Work item> Please restate the lines shown below exactly, every one of them.

Available data>

● ● ● ● ●

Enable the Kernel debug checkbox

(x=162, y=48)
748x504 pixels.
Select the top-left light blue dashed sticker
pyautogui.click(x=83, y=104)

● ● ● ● ●

Response to this task>
Enable the Kernel debug checkbox

(x=162, y=48)
748x504 pixels.
Select the top-left light blue dashed sticker
pyautogui.click(x=83, y=104)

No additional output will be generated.